Den has built-in full-text search support. Mark fields with the fts tag option, and Den handles the FTS index creation and querying internally — for both SQLite (FTS5) and PostgreSQL (tsvector).
Compared to LIKE '%term%' queries, full-text search offers:
| Feature | LIKE |
Full-Text Search |
|---|---|---|
| Word-based matching | No (substring only) | Yes |
| Relevance ranking | No | Yes |
| Match highlighting | No | Yes (backend-dependent) |
| Performance at scale | O(n) full scan | O(log n) inverted index |
Defining FTS Fields¶
Add the fts option to your den struct tags on fields that should be searchable:
type Note struct {
document.Base
UserID string `json:"user_id"`
Title string `json:"title" den:"index,fts"`
Content string `json:"content" den:"fts"`
}
Den automatically creates and maintains the full-text search index when the document type is registered. No manual migration files, virtual tables, or triggers needed.
Searching¶
Use den.NewQuery with .Search() to perform full-text queries:
// Search across all FTS-indexed fields
results, err := den.NewQuery[Note](db).Search(ctx, "hello world")
// Search with additional conditions
results, err := den.NewQuery[Note](db,
where.Field("user_id").Eq(userID),
).Search(ctx, "hello world")
Repository Integration¶
Add a Search method that uses Den's built-in search and Burrow's pagination:
// Search performs a full-text search across note titles and content.
func (r *Repository) Search(
ctx context.Context,
userID string,
query string,
pr burrow.PageRequest,
) ([]Note, burrow.PageResult, error) {
query = strings.TrimSpace(query)
if query == "" {
return nil, burrow.PageResult{}, nil
}
// Count total matches for pagination.
count, err := den.NewQuery[Note](r.db,
where.Field("user_id").Eq(userID),
).Count(ctx)
if err != nil {
return nil, burrow.PageResult{}, fmt.Errorf("count search results: %w", err)
}
// Fetch matching notes ranked by relevance.

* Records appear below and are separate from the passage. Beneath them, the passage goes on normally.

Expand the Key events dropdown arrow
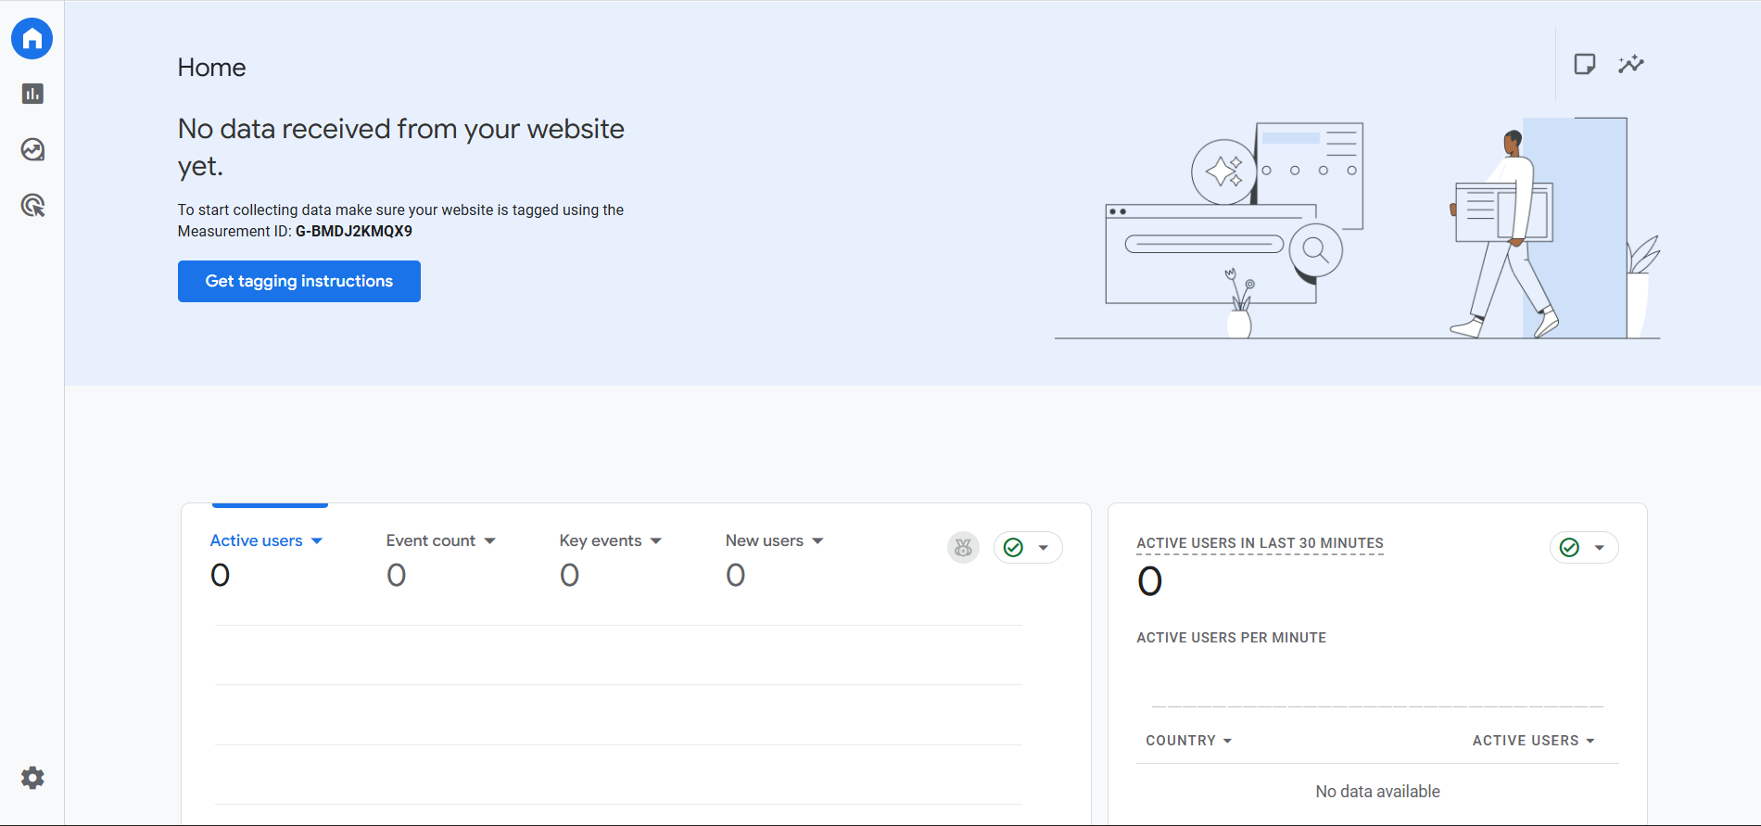This screenshot has height=826, width=1761. pos(656,541)
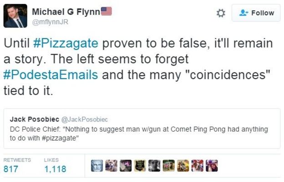Click the gear settings icon on the tweet
Screen dimensions: 284x182
(x=221, y=13)
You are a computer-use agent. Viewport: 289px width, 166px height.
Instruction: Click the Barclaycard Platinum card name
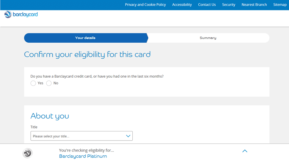coord(83,156)

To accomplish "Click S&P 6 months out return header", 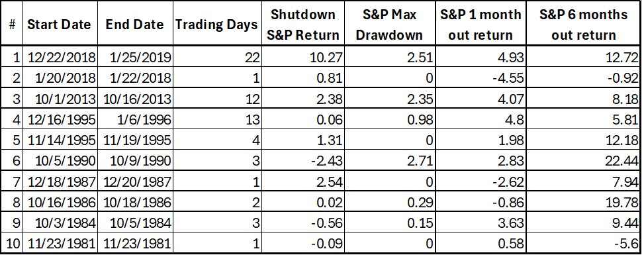I will pos(583,24).
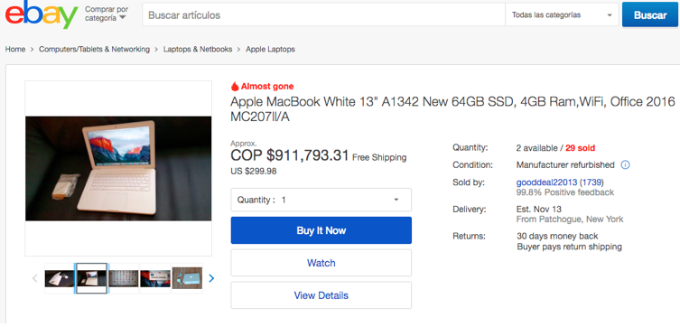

results, err := den.NewQuery[Note](r.db,
where.Field("user_id").Eq(userID),
).Limit(pr.Limit).Skip(pr.Offset()).Search(query)
if err != nil {
return nil, burrow.PageResult{}, fmt.Errorf("search notes: %w", err)
}
return results, burrow.OffsetResult(pr, count), nil
}
Handling User Input¶
Full-text search supports query syntax that users can leverage for more precise searches:
| Query | Meaning |
|---|---|
hello world |
Rows containing both "hello" and "world" |
hello OR world |
Rows containing either word |
"hello world" |
Exact phrase match |
hello NOT world |
"hello" but not "world" |
hel* |
Prefix match — "hello", "help", etc. |
In most cases, you want to pass user input directly and let users benefit from this syntax. The main thing to handle is invalid queries — e.g., unmatched quotes or stray operators — which cause the search to return an error.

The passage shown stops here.